Magnetically Induced Catalytic Reduction of Biomass-Derived Oxygenated Compounds in Water

Christian Cerezo-Navarrete; Irene Mustieles Marin; Héctor García-Miquel; Avelino Corma; Bruno Chaudret; Luis M Martínez-Prieto

doi:10.1021/acscatal.2c01696

Magnetically Induced Catalytic Reduction of Biomass-Derived Oxygenated Compounds in Water

ACS Catal. 2022 Jul 1;12(14):8462-8475. doi: 10.1021/acscatal.2c01696. eCollection 2022 Jul 15.

Authors

Christian Cerezo-Navarrete¹, Irene Mustieles Marin², Héctor García-Miquel³, Avelino Corma¹, Bruno Chaudret², Luis M Martínez-Prieto^{1

4}

Affiliations

¹ Instituto de Tecnología Química, Universitat Politècnica de València (UPV), Avenida de los Naranjos S/N, 46022 Valencia, Spain.
² LPCNO, Laboratoire de Physique et Chimie des Nano-Objets, INSA, CNRS, UPS, Université de Toulouse, 135 Avenue de Rangueil, F-31077 Toulouse, France.
³ ITEAM Research Institute, Universitat Politécnica de Valencia, Camino de Vera s/n, 46022 Valencia, Spain.
⁴ Departamento de Química Inorgánica (University of Seville), Instituto de Investigaciones Químicas (CSIC-US); Avenida Americo Vespucio 49, 41092 Seville, Spain.

Abstract

The development of energetically efficient processes for the aqueous reduction of biomass-derived compounds into chemicals is key for the optimal transformation of biomass.
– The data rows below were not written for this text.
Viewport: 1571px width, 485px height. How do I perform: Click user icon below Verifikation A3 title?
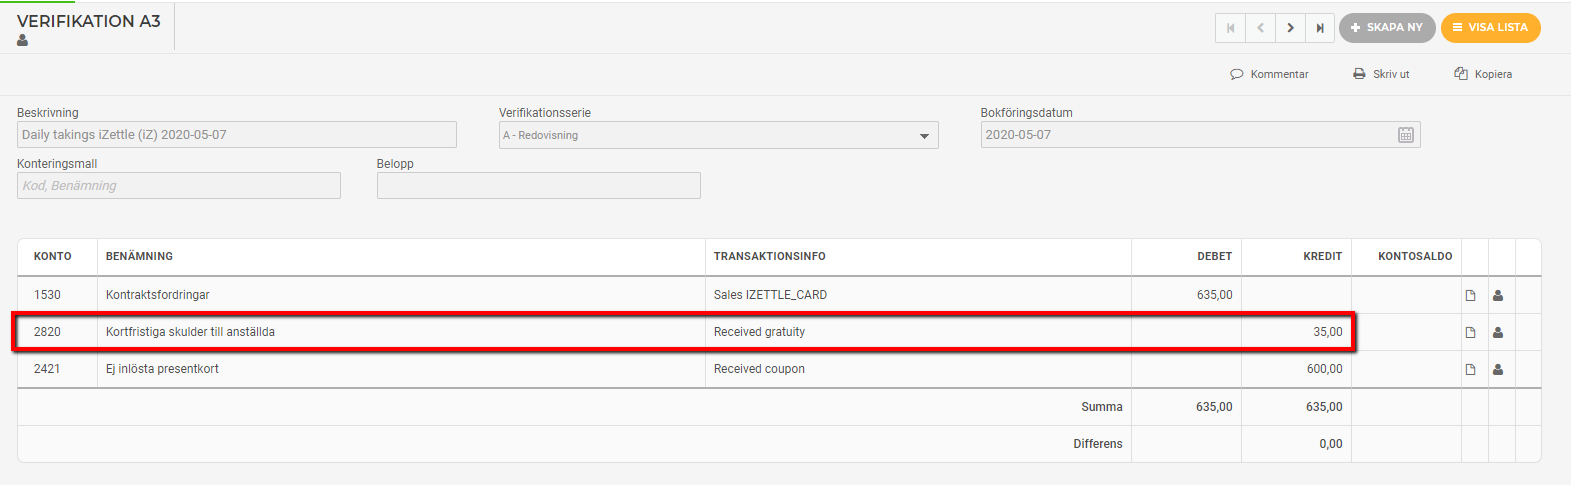[x=22, y=41]
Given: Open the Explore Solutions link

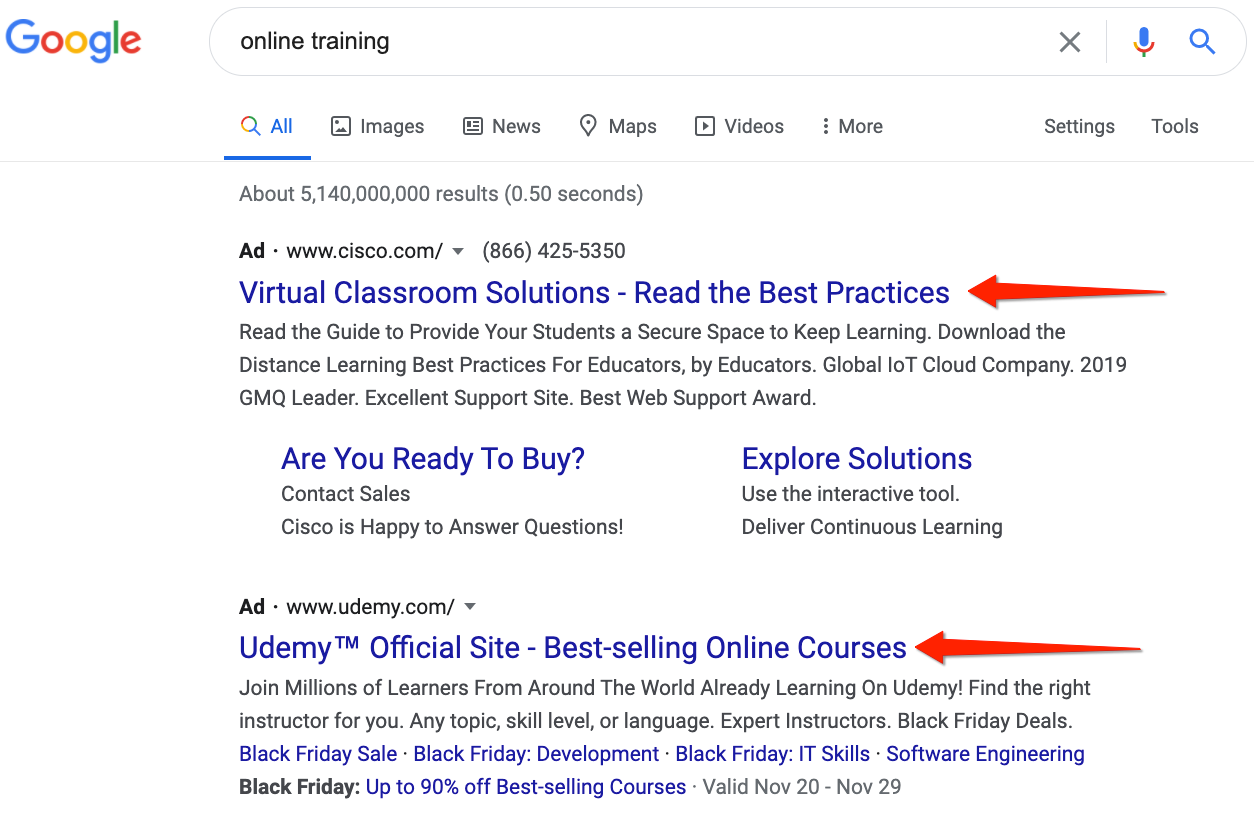Looking at the screenshot, I should [x=856, y=459].
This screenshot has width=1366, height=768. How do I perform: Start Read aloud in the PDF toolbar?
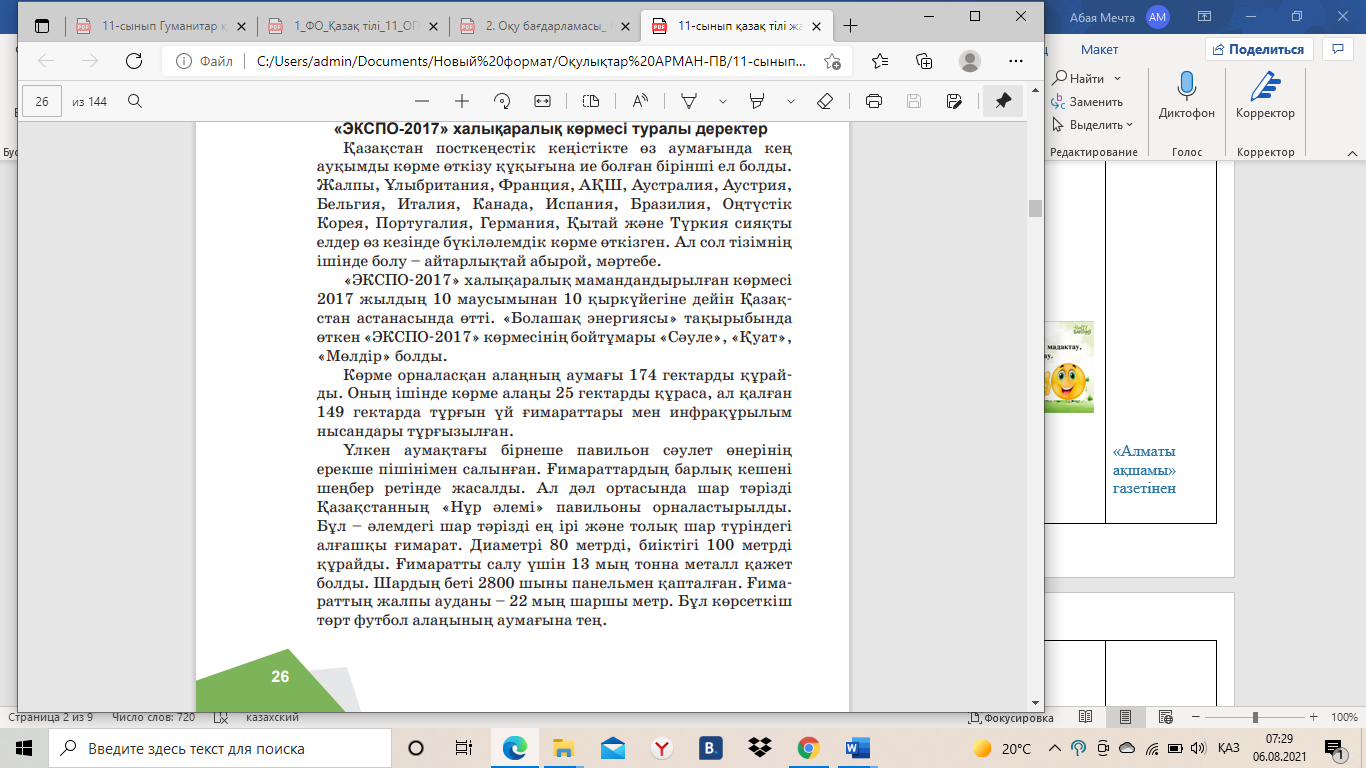tap(640, 101)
Herein we report an early example of the reduction of biomass-derived oxygenated compounds in water by magnetically induced catalysis. Non-coated and carbon-coated core-shell FeCo@Ni magnetic nanoparticles were used as the heating agent and the catalyst simultaneously. In this way it was possible to control the product distribution by adjusting the field amplitude applied during the magnetic catalysis, opening a precedent for this type of catalysis. Finally, the encapsulation of the magnetic nanoparticles in carbon (FeCo@Ni@C) strongly improved the stability of the magnetic catalyst in solution, making its reuse possible up to at least eight times in dioxane and four times in water.